Ribera responded that Spain’s floods were a domestic matter, to be discussed in Madrid rather than Brussels. But she also reiterated her commitment to improving the bloc’s ability to cope with floods and droughts, as well as to speeding up the green transition. Unfortunately no-one asked Ribera how compatible she thinks those two priorities are - a practical problem with which she has direct experience.

Telecinco reported this week that in 2021, Ribera shut down an infrastructure project in Valencia that might have reduced the damage and loss of life inflicted by the recent floods.

The plan to channel the Poyo ravine, which caused some of the worst flash flooding on October 29th, was approved in 2009 by the conservative government of José María Aznar. Despite being rated as a top priority by Valencia’s regional water confederation (a public body that reports to the environment ministry), the plan was repeatedly shelved by successive national governments - although Ribera herself approved it in 2011, when she was secretary of state for climate change under Socialist prime minister José Luis Rodríguez Zapatero.

The Poyo project languished for another decade before Ribera finally cancelled it in September 2021, despite being advised by hydrographic experts that it was still necessary. According to The European Conservative, which also reported the story this week, she did so on the basis of “new cost-benefit criteria” and because it was “too interventionist in its environmental impact assessment”. One of the biggest problems Ribera will face if she gets the EU job is the extent to which her environmental policies are compatible with measures to contain potentially lethal rivers and streams.

Cancellation of the Poyo project has also proved a tragically false economy. The budget was 250 million euros, about ten times less than the estimated cost of repairing the damage caused by Valencia’s floods (although of course El Poyo wasn’t the only cause of that damage).
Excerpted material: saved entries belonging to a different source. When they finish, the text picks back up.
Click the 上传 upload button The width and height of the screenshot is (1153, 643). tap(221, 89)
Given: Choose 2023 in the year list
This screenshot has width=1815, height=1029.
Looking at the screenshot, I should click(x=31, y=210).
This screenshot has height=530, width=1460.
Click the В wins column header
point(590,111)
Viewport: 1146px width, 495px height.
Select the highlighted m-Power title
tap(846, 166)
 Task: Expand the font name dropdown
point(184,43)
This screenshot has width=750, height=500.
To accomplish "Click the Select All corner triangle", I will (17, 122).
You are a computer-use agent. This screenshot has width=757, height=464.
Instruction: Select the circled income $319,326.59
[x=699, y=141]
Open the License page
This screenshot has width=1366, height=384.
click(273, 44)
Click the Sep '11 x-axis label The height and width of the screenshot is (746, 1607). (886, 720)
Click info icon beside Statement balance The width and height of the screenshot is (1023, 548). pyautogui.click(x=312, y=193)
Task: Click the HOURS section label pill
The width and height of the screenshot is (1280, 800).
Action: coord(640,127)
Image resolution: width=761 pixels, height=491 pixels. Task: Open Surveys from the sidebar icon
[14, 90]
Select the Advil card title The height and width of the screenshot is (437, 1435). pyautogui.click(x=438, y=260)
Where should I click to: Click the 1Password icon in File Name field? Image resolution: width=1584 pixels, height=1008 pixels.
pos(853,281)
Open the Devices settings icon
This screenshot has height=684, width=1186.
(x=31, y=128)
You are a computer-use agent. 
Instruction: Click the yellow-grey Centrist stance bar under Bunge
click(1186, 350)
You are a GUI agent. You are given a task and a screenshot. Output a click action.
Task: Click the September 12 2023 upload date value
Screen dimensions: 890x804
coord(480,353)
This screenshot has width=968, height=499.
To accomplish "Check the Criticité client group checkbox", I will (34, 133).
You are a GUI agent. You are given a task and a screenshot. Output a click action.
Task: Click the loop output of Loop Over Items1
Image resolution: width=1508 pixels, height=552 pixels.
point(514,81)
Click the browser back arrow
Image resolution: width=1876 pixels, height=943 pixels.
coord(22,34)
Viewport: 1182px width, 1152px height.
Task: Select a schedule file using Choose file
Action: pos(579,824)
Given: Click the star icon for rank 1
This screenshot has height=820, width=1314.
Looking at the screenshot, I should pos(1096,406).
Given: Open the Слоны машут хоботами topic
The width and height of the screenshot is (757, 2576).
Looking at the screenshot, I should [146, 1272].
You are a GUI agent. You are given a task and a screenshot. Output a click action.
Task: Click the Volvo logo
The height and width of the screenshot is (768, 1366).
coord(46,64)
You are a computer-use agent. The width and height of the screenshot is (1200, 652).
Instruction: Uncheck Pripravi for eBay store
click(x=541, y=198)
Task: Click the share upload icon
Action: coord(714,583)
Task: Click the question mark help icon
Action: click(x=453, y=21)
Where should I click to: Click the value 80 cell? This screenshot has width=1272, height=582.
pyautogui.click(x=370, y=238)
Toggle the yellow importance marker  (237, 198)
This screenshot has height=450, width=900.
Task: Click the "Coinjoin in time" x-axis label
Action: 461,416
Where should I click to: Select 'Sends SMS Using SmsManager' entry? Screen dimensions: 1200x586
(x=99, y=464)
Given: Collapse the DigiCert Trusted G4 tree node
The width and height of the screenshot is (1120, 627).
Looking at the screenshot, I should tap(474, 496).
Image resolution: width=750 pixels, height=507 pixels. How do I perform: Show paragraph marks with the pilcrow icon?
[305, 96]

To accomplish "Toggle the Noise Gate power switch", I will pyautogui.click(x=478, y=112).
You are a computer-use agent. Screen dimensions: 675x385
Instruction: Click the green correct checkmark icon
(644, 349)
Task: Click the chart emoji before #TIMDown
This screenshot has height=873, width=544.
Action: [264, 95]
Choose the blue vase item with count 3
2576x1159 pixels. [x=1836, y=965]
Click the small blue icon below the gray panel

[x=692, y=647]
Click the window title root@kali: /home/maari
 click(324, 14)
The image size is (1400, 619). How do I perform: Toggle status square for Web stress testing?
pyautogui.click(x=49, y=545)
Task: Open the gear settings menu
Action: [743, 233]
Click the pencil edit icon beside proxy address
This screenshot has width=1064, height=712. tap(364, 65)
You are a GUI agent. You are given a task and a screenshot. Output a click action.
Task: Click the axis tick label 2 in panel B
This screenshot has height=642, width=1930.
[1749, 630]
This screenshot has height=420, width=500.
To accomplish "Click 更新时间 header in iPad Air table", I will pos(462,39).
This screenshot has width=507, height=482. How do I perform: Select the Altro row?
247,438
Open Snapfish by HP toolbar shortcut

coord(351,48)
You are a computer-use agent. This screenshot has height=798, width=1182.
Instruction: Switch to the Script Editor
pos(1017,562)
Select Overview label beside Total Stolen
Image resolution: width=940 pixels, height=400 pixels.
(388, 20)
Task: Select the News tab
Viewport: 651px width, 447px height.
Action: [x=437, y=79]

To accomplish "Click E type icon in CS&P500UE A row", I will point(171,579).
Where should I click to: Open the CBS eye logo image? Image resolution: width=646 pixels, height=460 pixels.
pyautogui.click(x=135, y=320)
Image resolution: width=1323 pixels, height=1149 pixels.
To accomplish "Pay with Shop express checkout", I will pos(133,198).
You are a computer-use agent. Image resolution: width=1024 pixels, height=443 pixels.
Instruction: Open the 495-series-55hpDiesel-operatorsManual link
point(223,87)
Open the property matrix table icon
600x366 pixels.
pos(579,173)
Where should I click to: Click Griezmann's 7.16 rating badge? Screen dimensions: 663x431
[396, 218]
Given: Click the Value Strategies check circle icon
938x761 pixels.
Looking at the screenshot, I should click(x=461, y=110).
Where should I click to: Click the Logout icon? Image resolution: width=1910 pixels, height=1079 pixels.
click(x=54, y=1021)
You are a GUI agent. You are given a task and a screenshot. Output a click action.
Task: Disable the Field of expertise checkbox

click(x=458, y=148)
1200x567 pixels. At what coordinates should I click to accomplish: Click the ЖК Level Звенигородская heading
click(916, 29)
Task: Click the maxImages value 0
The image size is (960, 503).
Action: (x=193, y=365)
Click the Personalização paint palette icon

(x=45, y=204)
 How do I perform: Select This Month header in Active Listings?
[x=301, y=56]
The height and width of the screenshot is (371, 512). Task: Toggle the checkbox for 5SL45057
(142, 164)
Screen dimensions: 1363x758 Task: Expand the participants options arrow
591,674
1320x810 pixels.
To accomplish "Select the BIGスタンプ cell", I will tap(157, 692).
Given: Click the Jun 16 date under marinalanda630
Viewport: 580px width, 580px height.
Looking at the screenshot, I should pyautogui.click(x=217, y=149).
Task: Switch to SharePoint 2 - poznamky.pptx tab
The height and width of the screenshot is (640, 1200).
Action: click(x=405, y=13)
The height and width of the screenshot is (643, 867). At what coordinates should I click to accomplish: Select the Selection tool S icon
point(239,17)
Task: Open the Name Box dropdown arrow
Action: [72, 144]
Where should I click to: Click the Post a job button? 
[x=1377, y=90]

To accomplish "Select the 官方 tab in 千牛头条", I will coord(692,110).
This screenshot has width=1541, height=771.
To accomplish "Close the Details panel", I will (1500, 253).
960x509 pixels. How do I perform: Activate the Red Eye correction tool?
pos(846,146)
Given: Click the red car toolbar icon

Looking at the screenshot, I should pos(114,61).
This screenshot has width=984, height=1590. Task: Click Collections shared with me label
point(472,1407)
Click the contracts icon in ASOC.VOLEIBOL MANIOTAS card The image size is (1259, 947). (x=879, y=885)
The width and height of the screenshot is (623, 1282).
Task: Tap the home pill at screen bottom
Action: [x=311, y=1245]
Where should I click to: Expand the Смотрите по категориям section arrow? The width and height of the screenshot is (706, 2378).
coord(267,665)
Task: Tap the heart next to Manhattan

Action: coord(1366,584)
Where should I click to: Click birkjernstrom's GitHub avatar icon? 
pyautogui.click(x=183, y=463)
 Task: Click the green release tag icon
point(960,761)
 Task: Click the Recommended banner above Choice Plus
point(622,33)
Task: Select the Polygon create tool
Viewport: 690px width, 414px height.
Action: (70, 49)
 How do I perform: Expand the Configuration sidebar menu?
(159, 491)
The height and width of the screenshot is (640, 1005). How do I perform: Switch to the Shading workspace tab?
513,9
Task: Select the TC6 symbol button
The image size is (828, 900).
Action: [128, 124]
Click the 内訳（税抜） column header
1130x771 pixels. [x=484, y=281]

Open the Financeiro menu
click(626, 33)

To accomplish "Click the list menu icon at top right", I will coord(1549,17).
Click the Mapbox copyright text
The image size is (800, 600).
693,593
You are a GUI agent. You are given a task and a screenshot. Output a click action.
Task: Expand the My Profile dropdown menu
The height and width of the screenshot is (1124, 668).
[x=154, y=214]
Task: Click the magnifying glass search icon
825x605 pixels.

Ribera was a little shaky when asked about competition matters on Tuesday evening. Given her lack of professional experience in the area, that’s understandable. But she assured everyone that she would put her trust in a “great team” in order to live up to the standards set by her predecessor, Margrethe Vestager - Donald Trump’s dreaded ‘Tax Lady’. Hopefully the members of that team are actually listened to, unlike the flood experts who kept pushing the Poyo project.